(Short exercise 1):
Please reproduce the Detroit music text from the words "While neither Paradise" through the words "Labor Day weekend.", substituting "holiday" for "weekend".

# Extract provided start

While neither Paradise Valley nor the Graystone exist today, their legacies live
on in the spirit of Detroit's modern-day Jazz artists and in the highly
acclaimed Detroit International Jazz Festival held at Hart Plaza each Labor Day weekend.
Detroit Blues
Like many other Paradise Valley residents, John Lee Hooker moved north from the
Mississippi Delta in the 1940s. Hooker
brought with him not only a desire for factory work, but also the foundations
of the Delta Blues. He, along with other
Detroit bluesmen such as Baby Boy Warren, Calvin Frazier,
and Bobo Jenkins transformed traditional Delta Blues with electric amplified
instruments and the infusion of a more eclectic assortment of instruments
such as the bass and piano. They
worked in factories during the day and at night performed at classic Hastings
Street clubs such as the Flame Show Bar, Three Star Bar, and Forest Club. Hooker went
on to become internationally famous and perhaps the greatest Blues performer
of all time with his unique brand of foot-stomping boogie. Despite their significant influence, Detroit's other bluesmen were less prolific due to the lack
of record labels in Detroit at the time.
Sadly, Hastings
Street is
no longer and is now buried beneath the Chrysler Freeway (I-75). However, the sounds of that era are
captured in the extensive recordings of John Lee Hooker and the rarer
performances of the other Detroit
bluesmen.

# Extract provided end
# Material for this task start

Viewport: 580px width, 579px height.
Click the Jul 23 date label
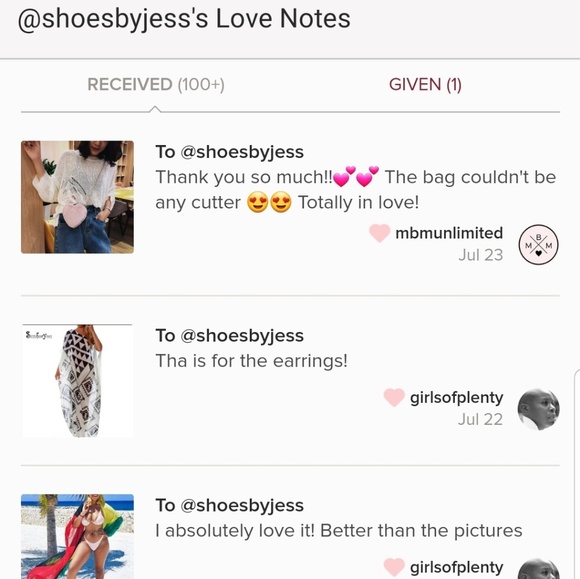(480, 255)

# Material for this task end
# Material for this task start

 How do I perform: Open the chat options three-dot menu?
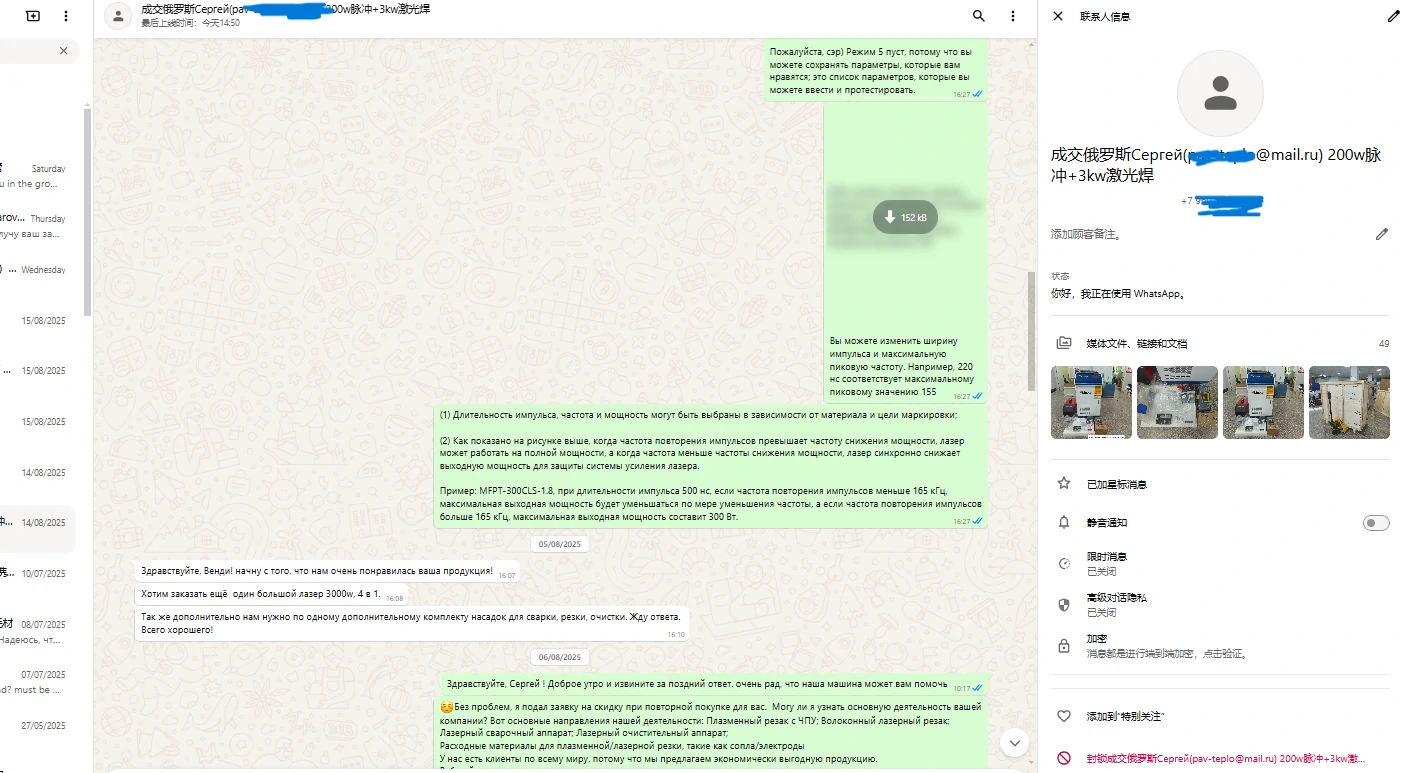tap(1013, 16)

# Material for this task end

(Short exercise 2):
How many lines in the records contain the word "menu"? Reply with the number only.

(Final answer 1):
While neither Paradise Valley nor the Graystone exist today, their legacies live
on in the spirit of Detroit's modern-day Jazz artists and in the highly
acclaimed Detroit International Jazz Festival held at Hart Plaza each Labor Day holiday.

(Final answer 2):
1